Can you update the stretch from the line containing "The width and height of the screenshot is (1512, 812)." through the line containing "tap(336, 91)" by swapping "blue" for "red" and keeping everything else the same? Leave the pictures out of your answer.

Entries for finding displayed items
— START —

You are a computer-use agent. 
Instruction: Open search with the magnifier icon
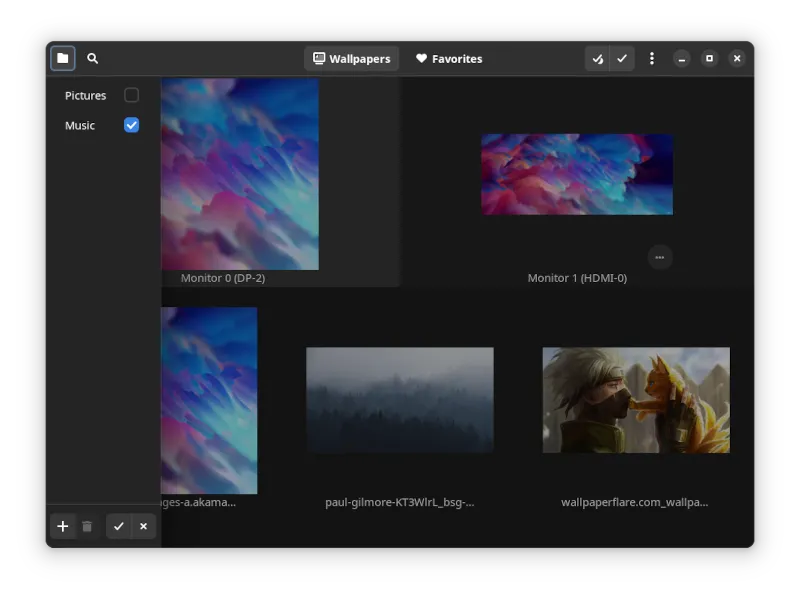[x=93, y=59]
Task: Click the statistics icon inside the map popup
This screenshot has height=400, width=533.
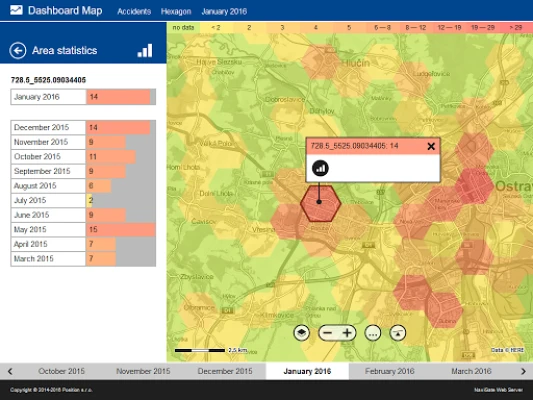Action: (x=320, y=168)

— END —
— START —

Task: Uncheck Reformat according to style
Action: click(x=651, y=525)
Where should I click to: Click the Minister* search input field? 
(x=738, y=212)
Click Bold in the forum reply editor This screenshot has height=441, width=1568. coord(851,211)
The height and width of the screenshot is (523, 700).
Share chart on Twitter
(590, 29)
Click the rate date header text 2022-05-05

— END —
— START —

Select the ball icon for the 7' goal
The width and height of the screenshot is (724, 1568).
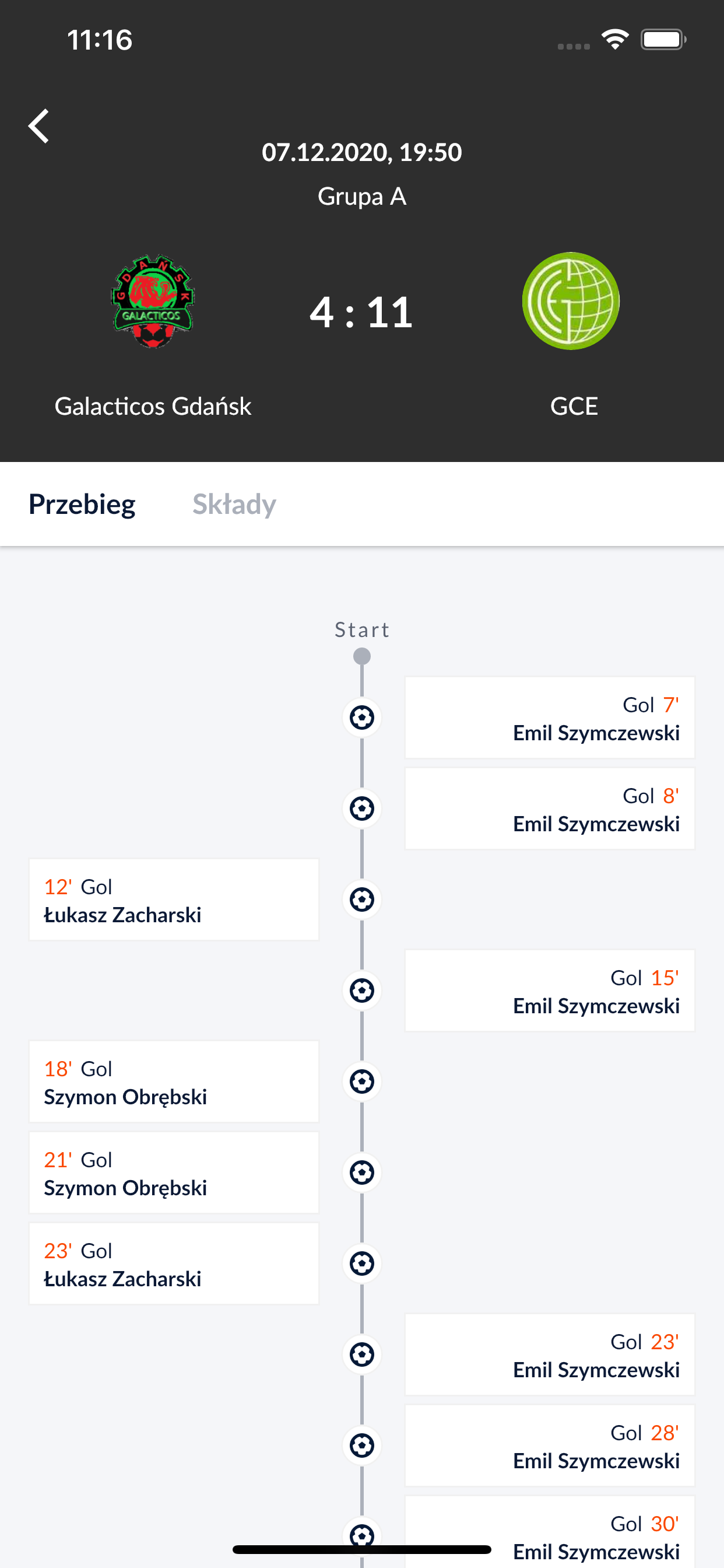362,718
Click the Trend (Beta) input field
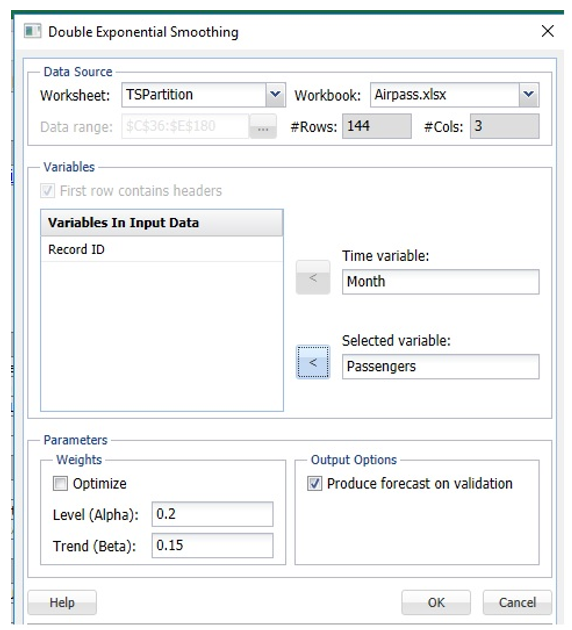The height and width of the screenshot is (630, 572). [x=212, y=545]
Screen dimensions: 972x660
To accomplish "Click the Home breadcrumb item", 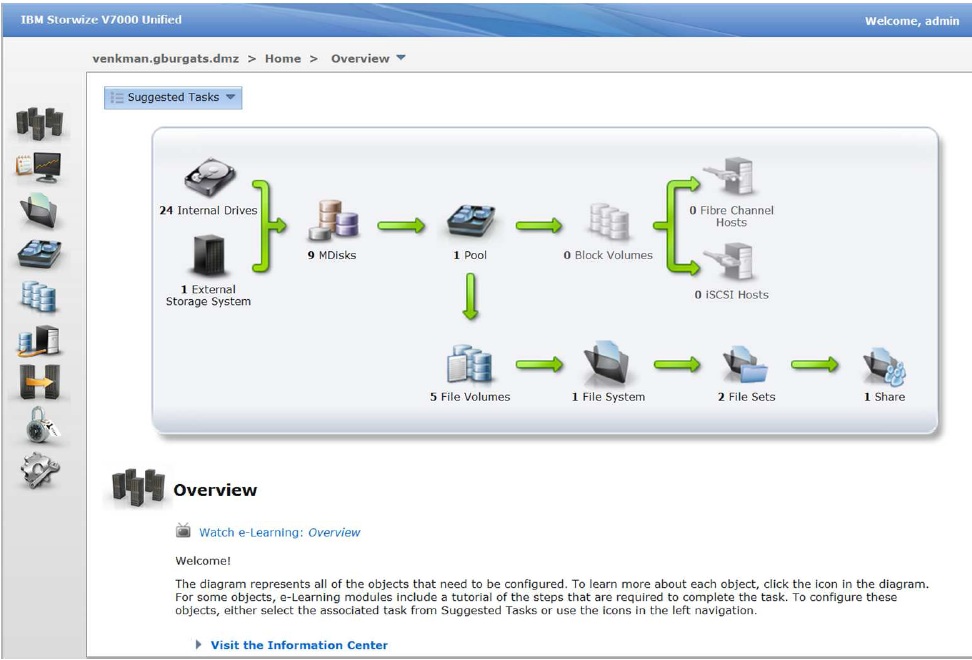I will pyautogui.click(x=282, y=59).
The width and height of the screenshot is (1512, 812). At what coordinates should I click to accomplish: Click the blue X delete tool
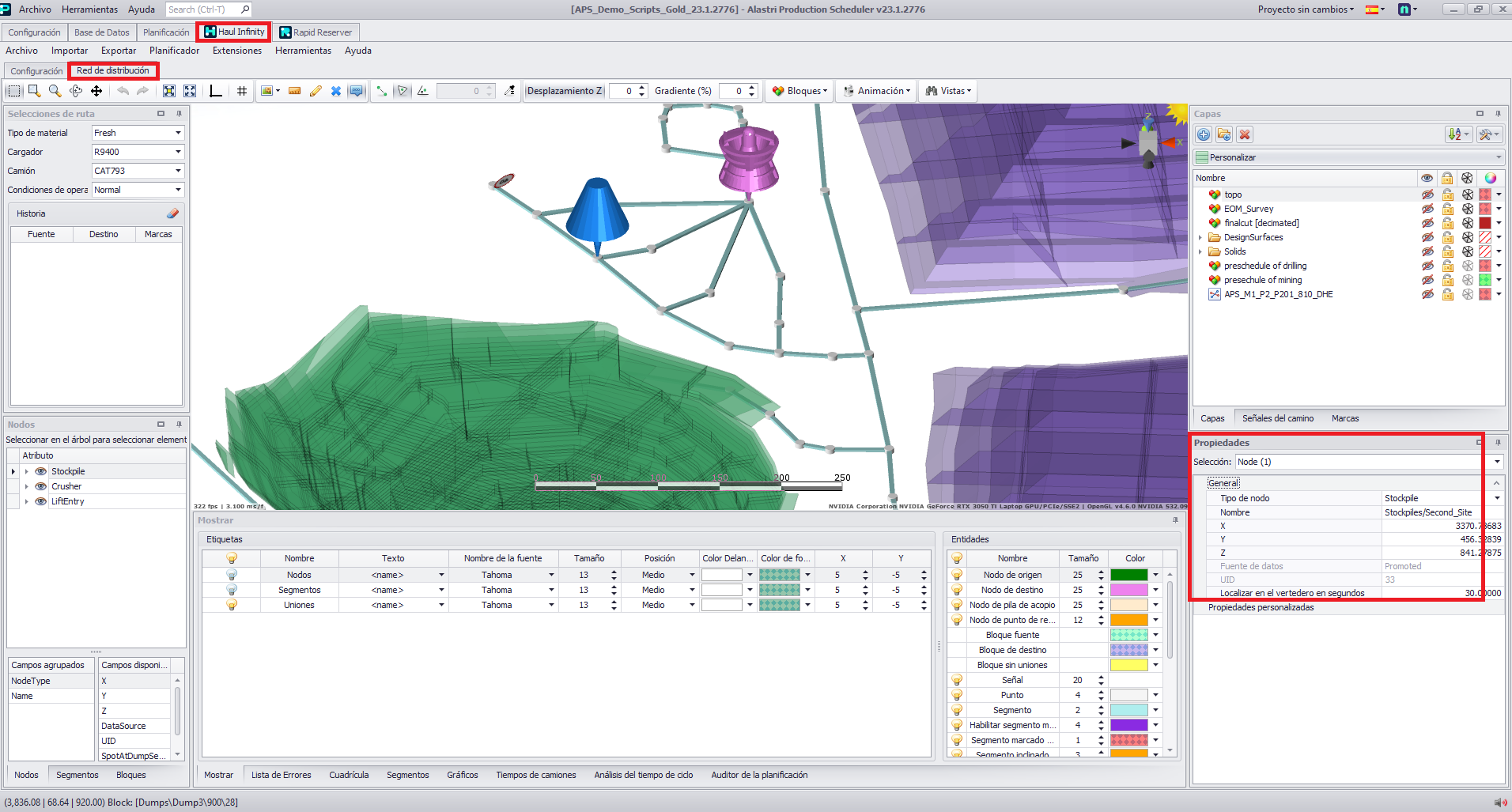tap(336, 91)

— END —

• _Response_
The width and height of the screenshot is (1512, 812). At what coordinates should I click to accomplish: Click the red X delete tool
tap(336, 91)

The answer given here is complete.